X, y = np.array(X), np.array(y)
classes = np.unique(y)
n = len(y)
for c in classes:
mask = y == c
self.prior[c] = mask.sum() / n
# Laplace smoothing: add 1 to numerator and denominator
self.likelihoods[c] = {
feat: (X[mask, i].sum() + 1) / (mask.sum() + 2)
for i, feat in enumerate(feature_names)
}
self.feature_names = feature_names
return self
def predict_proba(self, x, feature_names):
"""Return P(class=1 | x) using Bayes' theorem."""
scores = {}
for c, prior in self.prior.items():
log_prob = np.log(prior)
for i, feat in enumerate(feature_names):
p = self.likelihoods[c][feat]
log_prob += np.log(p) if x[i] == 1 else np.log(1 - p)
scores[c] = log_prob
# Convert log-probabilities to normalized probabilities
max_log = max(scores.values())
exp_scores = {c: np.exp(v - max_log) for c, v in scores.items()}
total = sum(exp_scores.values())
return {c: v / total for c, v in exp_scores.items()}
# Tiny dataset: [has_offer, has_free, has_win] → spam(1) or legit(0)

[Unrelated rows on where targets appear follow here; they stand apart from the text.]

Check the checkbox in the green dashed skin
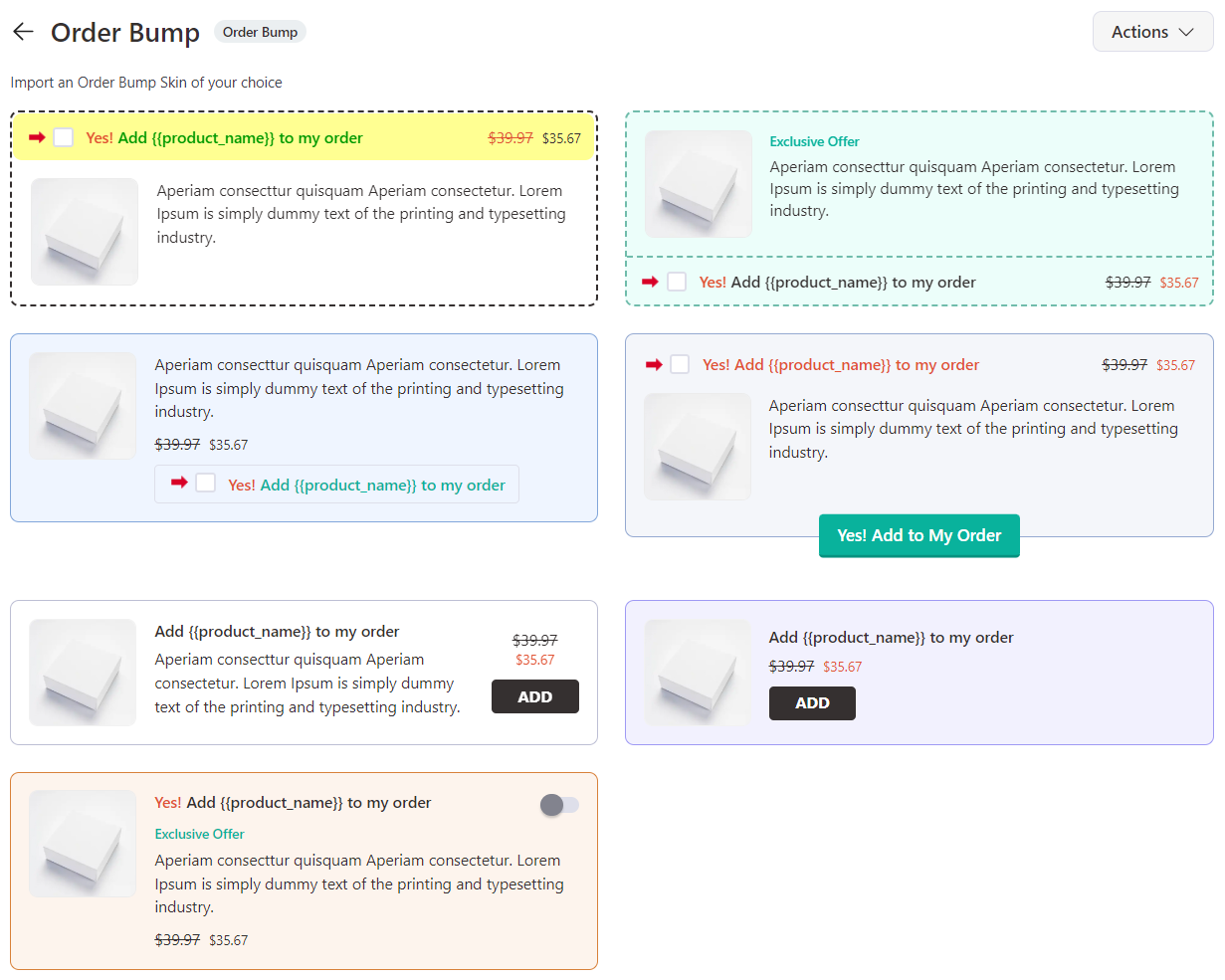 678,282
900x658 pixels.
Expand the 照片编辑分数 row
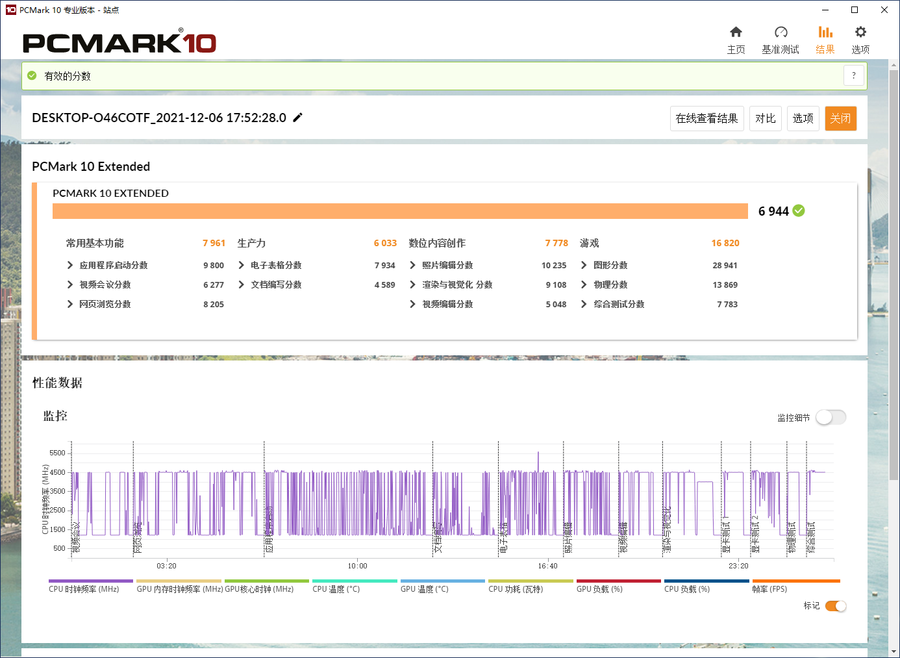(414, 266)
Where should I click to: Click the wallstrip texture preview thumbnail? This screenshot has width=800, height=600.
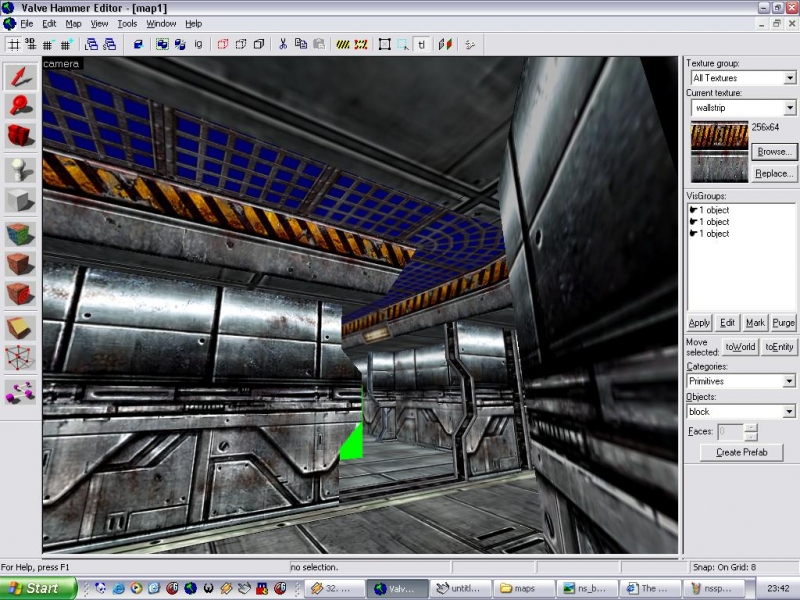(x=719, y=151)
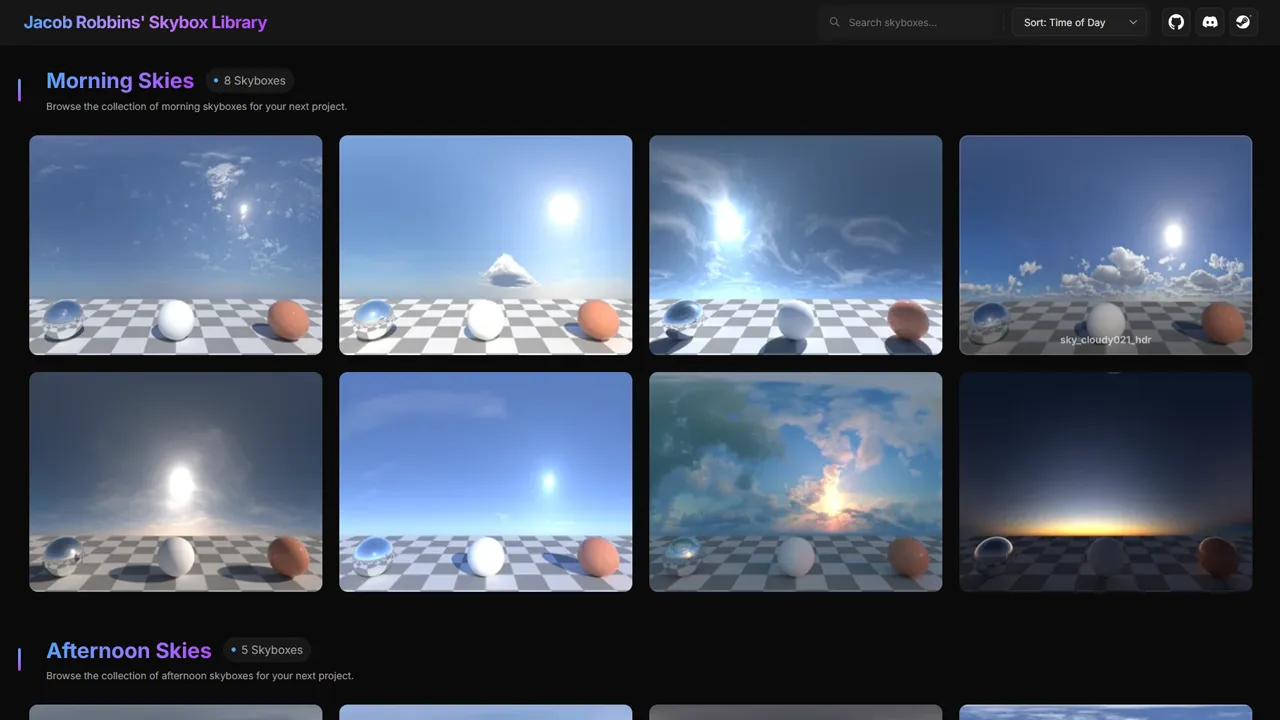
Task: Click the Jacob Robbins' Skybox Library title
Action: coord(145,22)
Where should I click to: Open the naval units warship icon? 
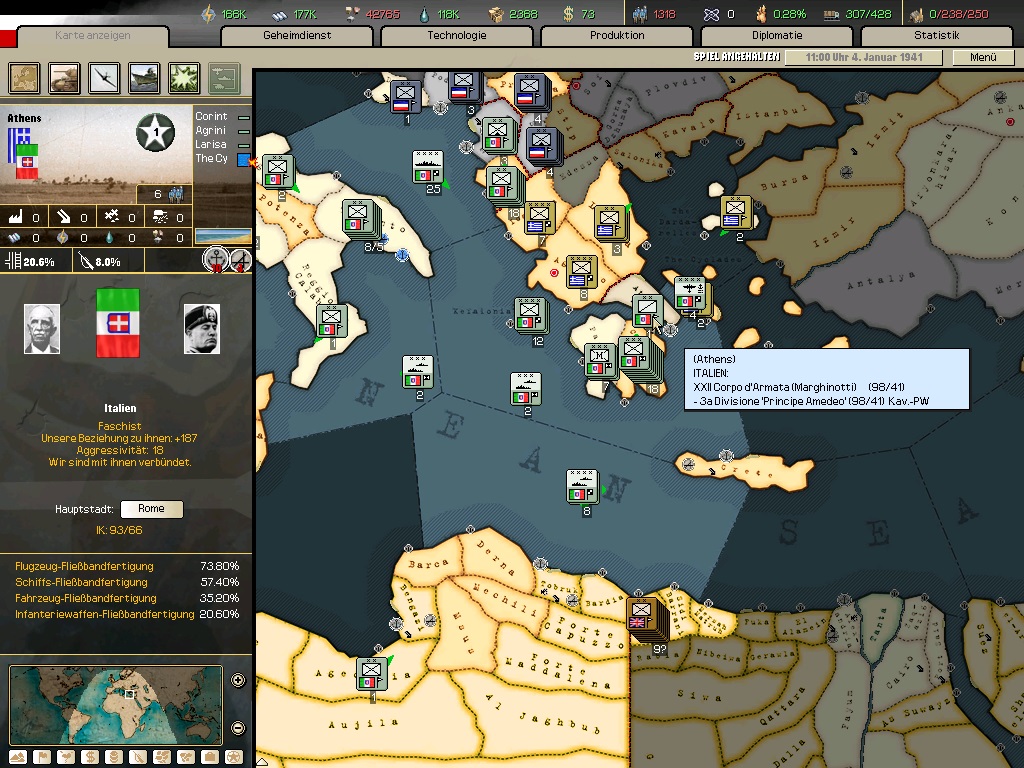(x=144, y=77)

features = ['offer', 'free', 'win']
X_train = [
[1, 1, 0], # spam
[1, 0, 1], # spam
[0, 1, 1], # spam
[0, 0, 0], # legit
[1, 0, 0], # legit
[0, 0, 0], # legit
]
y_train = [1, 1, 1, 0, 0, 0]
clf = NaiveBayesBinaryClassifier().fit(X_train, y_train, features)
# Predict a new email: contains 'offer' and 'free'
x_new = [1, 1, 0]
proba = clf.predict_proba(x_new, features)
print(f"New email [offer=1, free=1, win=0]:")
print(f" P(spam | features) = {proba[1]:.4f}")
print(f" P(legit | features) = {proba[0]:.4f}")New email [offer=1, free=1, win=0]:
P(spam | features) = 0.6923
P(legit | features) = 0.3077
6. Summary¶
Bayes’ theorem follows directly from the definition of conditional probability — it is not a separate axiom.
P(H|E) = P(E|H)·P(H) / P(E): posterior = likelihood × prior / evidence.
The denominator P(E) normalizes the result and can be expanded using the law of total probability.
Sequential updating: each posterior becomes the prior for the next observation.
Every probabilistic classifier is an implementation of Bayes’ theorem.
7. Forward References¶
Bayes’ theorem is the backbone of Part IX. It reappears in ch287 (Bayesian Statistics) as a framework for full probabilistic inference, and the prior/posterior distinction drives Bayesian model selection. The likelihood function P(E|H) is formalized through the distributions in ch248–ch253.